## begin Entries supplied

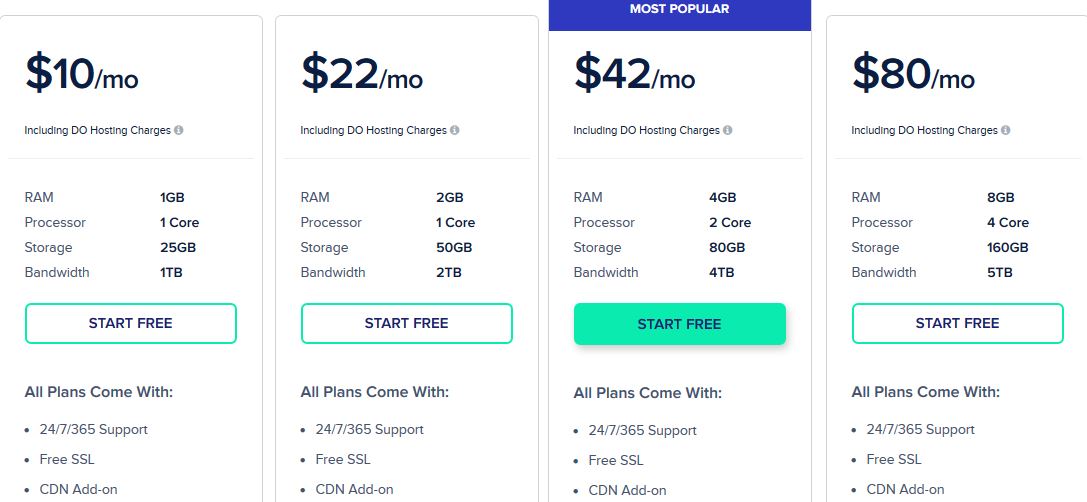Click the 4TB bandwidth value
Viewport: 1087px width, 502px height.
point(722,272)
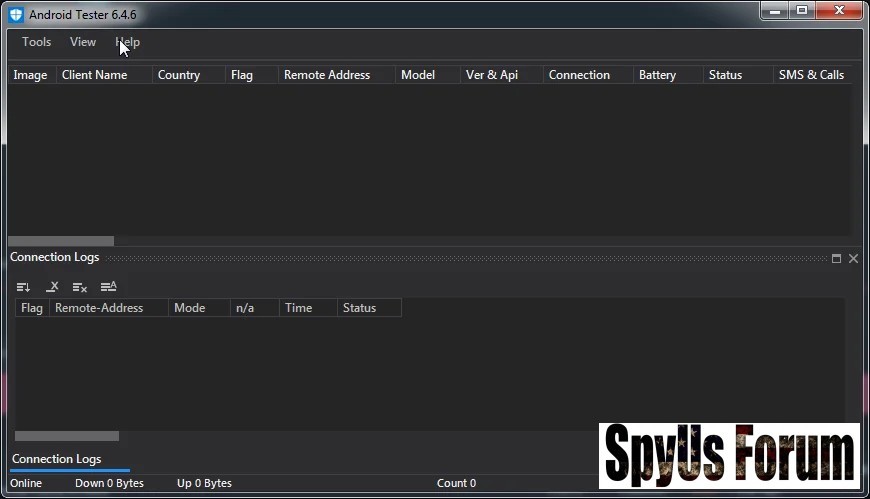
Task: Open the Help menu
Action: (128, 42)
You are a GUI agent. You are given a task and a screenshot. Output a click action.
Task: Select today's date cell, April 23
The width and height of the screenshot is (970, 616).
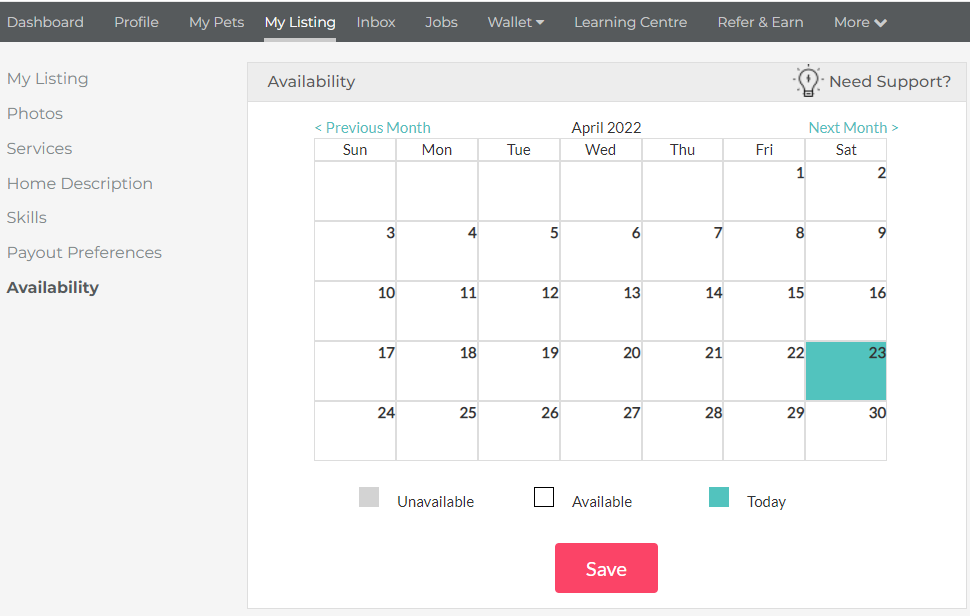point(846,371)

## end Entries supplied

*Instructions for the task*:
Reproduce the text of all the items above word for word, and leave the pictures out of your answer.

*Exercise answer*:
Click the 4TB bandwidth value
Viewport: 1087px width, 502px height.
point(722,272)
Task: Open the Help menu
Action: (128, 42)
You are a GUI agent. You are given a task and a screenshot. Output a click action.
Task: Select today's date cell, April 23
The width and height of the screenshot is (970, 616).
point(846,371)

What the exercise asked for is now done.